___ Raw data

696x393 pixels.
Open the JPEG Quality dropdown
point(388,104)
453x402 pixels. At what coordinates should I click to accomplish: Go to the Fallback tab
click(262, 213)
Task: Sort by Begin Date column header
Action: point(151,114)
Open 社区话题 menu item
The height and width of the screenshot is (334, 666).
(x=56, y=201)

______

The request:
Rewrite the lines of the listing above as a numbered list, from the line containing "453x402 pixels. At" through the end of the listing, leaving out any blank lines.

Expected output:
1. 453x402 pixels. At what coordinates should I click to accomplish: Go to the Fallback tab
2. click(262, 213)
3. Task: Sort by Begin Date column header
4. Action: point(151,114)
5. Open 社区话题 menu item
6. The height and width of the screenshot is (334, 666).
7. (x=56, y=201)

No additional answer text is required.